The trooper puts his hand into his breast and answers with a long breath, “I must do it, sir.”
So Mr. Tulkinghorn, putting on his spectacles, sits down and writes the undertaking, which he slowly reads and explains to Bagnet, who has all this time been staring at the ceiling and who puts his hand on his bald head again, under this new verbal shower-bath, and seems exceedingly in need of the old girl through whom to express his sentiments. The trooper then takes from his breast-pocket a folded paper, which he lays with an unwilling hand at the lawyer’s elbow. “’Tis only a letter of instructions, sir. The last I ever had from him.”
Look at a millstone, Mr. George, for some change in its expression, and you will find it quite as soon as in the face of Mr. Tulkinghorn when he opens and reads the letter! He refolds it and lays it in his desk with a countenance as unperturbable as death.
Nor has he anything more to say or do but to nod once in the same frigid and discourteous manner and to say briefly, “You can go. Show these men out, there!” Being shown out, they repair to Mr. Bagnet’s residence to dine.
Boiled beef and greens constitute the day’s variety on the former repast of boiled pork and greens, and Mrs. Bagnet serves out the meal in the same way and seasons it with the best of temper, being that rare sort of old girl that she receives Good to her arms without a hint that it might be Better and catches light from any little spot of darkness near her. The spot on this occasion is the darkened brow of Mr. George; he is unusually thoughtful and depressed. At first Mrs. Bagnet trusts to the combined endearments of Quebec and Malta to restore him, but finding those young ladies sensible that their existing Bluffy is not the Bluffy of their usual frolicsome acquaintance, she winks off the light infantry and leaves him to deploy at leisure on the open ground of the domestic hearth.
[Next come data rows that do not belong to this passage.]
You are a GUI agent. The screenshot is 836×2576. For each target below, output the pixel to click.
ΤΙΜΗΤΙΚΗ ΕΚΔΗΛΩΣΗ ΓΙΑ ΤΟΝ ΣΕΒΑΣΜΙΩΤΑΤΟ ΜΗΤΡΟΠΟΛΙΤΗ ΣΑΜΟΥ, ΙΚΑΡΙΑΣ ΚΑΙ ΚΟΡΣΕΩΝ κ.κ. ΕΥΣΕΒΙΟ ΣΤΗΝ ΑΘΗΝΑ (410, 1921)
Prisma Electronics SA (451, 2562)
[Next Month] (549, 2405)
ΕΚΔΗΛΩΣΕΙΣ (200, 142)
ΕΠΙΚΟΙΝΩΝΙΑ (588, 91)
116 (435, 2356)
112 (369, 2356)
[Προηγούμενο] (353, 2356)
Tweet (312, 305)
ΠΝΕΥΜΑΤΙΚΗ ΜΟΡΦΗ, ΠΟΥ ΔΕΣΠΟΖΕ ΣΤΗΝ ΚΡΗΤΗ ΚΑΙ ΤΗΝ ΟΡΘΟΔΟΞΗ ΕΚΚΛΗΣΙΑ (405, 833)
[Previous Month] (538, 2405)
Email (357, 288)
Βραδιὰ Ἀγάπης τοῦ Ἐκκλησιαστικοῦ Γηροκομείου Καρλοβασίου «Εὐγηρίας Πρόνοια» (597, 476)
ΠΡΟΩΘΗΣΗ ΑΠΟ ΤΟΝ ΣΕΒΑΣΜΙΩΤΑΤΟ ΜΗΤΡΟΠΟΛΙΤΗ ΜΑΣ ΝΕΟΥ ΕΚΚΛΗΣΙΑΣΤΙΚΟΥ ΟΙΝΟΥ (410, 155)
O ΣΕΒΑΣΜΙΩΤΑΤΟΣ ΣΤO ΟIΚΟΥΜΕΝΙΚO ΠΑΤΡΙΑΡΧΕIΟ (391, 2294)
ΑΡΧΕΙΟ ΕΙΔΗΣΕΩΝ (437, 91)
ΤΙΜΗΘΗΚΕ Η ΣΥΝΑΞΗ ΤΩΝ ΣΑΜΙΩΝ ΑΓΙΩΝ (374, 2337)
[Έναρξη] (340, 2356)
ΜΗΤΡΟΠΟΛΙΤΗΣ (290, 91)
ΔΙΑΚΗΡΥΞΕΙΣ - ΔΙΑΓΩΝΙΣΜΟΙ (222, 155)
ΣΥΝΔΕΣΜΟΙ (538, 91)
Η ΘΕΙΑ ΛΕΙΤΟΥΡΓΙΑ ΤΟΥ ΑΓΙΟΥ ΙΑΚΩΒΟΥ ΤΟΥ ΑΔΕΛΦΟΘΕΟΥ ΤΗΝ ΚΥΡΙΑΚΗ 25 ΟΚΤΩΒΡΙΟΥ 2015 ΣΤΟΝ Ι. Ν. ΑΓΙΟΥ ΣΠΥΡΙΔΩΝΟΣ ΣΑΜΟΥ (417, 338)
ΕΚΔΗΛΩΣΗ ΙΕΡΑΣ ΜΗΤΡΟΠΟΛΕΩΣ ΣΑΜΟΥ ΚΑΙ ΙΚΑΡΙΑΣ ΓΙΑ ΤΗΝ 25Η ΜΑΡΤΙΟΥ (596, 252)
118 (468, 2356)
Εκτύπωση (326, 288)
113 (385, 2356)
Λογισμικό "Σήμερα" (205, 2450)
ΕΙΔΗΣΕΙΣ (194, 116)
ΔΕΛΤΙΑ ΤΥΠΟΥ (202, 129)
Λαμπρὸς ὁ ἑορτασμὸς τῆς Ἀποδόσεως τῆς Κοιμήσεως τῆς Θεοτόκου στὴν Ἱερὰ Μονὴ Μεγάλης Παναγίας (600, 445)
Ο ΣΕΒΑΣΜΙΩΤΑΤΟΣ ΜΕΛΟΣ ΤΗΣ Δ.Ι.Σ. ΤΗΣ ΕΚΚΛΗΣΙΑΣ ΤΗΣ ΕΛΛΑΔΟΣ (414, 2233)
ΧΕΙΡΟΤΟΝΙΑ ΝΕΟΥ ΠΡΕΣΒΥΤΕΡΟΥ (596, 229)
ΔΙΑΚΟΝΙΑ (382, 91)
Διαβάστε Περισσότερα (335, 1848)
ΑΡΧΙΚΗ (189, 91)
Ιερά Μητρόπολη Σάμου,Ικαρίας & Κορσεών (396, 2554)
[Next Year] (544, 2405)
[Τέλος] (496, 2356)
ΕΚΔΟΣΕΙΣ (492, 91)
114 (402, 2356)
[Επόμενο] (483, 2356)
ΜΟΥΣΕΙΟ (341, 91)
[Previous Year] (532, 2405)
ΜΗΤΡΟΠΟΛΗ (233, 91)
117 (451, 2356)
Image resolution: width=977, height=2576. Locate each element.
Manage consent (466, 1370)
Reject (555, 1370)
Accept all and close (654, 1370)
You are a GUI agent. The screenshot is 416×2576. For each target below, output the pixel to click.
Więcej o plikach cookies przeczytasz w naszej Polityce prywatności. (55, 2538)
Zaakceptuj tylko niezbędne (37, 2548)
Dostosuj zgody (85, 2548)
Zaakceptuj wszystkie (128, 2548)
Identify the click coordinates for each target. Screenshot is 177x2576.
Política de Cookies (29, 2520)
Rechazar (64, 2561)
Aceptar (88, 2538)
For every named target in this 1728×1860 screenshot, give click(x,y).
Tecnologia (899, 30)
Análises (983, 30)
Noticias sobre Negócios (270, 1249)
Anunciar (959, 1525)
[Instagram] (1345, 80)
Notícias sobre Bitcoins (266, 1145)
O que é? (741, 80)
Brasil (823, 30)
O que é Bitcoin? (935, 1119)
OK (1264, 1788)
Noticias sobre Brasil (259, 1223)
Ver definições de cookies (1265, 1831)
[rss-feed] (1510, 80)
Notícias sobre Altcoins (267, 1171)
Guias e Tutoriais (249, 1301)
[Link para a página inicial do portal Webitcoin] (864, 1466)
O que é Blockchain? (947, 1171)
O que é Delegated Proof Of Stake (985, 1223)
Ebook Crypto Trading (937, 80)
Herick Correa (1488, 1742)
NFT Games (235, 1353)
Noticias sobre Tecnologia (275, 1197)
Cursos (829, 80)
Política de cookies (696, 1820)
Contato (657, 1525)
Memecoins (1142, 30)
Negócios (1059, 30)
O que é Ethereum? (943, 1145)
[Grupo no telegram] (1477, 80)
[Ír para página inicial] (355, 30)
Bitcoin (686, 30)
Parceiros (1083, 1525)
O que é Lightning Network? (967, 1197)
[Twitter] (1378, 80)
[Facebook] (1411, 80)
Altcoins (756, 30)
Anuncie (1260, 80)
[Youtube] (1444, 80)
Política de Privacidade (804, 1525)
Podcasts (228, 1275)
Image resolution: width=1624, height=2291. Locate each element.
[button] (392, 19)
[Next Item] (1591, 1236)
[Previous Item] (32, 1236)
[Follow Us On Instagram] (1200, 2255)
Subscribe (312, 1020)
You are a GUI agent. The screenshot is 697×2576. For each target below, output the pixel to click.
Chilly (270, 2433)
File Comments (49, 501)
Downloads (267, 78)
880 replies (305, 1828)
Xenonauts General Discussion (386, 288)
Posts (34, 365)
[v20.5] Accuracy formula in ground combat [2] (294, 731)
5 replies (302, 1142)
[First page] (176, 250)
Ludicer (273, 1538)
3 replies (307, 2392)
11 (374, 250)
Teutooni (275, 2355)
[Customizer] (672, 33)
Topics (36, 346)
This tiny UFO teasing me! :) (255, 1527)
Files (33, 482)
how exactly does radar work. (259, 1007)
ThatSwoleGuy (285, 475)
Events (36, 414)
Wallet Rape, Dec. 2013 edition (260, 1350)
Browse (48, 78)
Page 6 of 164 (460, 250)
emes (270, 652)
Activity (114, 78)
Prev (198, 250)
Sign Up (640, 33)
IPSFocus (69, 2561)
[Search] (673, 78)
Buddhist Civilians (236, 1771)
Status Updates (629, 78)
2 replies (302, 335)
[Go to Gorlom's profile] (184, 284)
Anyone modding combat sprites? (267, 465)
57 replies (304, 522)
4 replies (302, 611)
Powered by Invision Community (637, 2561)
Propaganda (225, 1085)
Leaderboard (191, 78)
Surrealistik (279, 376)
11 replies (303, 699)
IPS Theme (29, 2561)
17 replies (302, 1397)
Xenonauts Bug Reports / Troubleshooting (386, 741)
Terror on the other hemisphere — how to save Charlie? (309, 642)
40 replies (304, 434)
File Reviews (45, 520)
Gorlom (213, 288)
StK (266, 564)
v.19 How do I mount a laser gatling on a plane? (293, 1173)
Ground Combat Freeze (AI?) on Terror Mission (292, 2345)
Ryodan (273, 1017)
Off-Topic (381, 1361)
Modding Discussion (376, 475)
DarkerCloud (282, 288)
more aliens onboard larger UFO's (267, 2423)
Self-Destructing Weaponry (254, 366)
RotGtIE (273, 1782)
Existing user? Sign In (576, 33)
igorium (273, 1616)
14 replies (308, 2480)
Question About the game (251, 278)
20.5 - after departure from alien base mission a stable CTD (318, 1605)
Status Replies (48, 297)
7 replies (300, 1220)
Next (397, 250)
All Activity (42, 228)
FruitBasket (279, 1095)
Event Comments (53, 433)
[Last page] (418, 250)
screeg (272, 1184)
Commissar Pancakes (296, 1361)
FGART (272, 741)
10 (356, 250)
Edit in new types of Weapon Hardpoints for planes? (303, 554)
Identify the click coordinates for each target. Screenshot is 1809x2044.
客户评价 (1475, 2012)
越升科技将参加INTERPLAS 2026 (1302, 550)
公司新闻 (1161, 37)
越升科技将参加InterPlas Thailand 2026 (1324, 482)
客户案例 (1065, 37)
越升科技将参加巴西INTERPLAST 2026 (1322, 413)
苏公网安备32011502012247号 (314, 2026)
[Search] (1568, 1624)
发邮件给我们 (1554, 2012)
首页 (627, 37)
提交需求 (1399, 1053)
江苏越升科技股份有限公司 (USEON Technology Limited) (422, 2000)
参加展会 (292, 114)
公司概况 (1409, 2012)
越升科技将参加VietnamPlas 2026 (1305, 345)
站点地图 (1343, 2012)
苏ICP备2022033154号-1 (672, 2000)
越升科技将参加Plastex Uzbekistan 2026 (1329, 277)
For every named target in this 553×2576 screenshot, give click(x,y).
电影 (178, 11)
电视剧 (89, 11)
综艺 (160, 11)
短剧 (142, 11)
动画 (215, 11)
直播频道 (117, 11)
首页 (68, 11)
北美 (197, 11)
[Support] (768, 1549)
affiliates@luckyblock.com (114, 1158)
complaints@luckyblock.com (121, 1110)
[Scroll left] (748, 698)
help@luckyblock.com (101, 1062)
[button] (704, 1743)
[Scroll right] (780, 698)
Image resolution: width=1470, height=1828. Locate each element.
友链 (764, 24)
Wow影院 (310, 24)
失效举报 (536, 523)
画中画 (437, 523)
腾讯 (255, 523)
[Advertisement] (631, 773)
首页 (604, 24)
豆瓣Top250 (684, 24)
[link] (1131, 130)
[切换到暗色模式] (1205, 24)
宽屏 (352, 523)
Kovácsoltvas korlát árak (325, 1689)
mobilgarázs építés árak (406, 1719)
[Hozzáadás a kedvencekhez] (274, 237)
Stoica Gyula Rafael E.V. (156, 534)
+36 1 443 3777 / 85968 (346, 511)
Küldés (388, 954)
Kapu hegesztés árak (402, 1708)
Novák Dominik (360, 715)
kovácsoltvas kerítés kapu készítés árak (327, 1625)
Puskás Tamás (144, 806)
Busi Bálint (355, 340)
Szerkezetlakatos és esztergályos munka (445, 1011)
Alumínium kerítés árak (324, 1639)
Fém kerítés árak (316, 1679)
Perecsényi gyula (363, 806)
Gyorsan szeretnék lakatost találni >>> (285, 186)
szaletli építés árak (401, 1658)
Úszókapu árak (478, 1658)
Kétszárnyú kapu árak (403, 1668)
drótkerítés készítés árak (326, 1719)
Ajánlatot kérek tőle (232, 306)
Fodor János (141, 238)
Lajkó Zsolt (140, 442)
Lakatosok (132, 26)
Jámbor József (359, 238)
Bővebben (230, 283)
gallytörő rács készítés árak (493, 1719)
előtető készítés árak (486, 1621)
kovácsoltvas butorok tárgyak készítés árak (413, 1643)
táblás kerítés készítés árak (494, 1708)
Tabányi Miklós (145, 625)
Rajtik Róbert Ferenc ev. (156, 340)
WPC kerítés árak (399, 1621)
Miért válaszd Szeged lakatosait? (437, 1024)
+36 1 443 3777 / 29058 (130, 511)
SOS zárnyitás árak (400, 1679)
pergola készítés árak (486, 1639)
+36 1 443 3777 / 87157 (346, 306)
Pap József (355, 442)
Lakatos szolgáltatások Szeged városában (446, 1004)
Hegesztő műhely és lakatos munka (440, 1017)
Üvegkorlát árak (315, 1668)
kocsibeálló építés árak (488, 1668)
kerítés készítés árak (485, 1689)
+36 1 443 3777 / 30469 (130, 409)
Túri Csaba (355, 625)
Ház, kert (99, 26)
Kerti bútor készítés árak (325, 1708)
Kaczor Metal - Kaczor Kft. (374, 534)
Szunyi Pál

But he does not. He remains in close order, clouded and depressed. During the lengthy cleaning up and pattening process, when he and Mr. Bagnet are supplied with their pipes, he is no better than he was at dinner. He forgets to smoke, looks at the fire and ponders, lets his pipe out, fills the breast of Mr. Bagnet with perturbation and dismay by showing that he has no enjoyment of tobacco.
Therefore when Mrs. Bagnet at last appears, rosy from the invigorating pail, and sits down to her work, Mr. Bagnet growls, “Old girl!” and winks monitions to her to find out what’s the matter.
“Why, George!” says Mrs. Bagnet, quietly threading her needle. “How low you are!”
“Am I? Not good company? Well, I am afraid I am not.”
“He ain’t at all like Bluffy, mother!” cries little Malta.
“Because he ain’t well, I think, mother,” adds Quebec.
“Sure that’s a bad sign not to be like Bluffy, too!” returns the trooper, kissing the young damsels. “But it’s true,” with a sigh, “true, I am afraid. These little ones are always right!”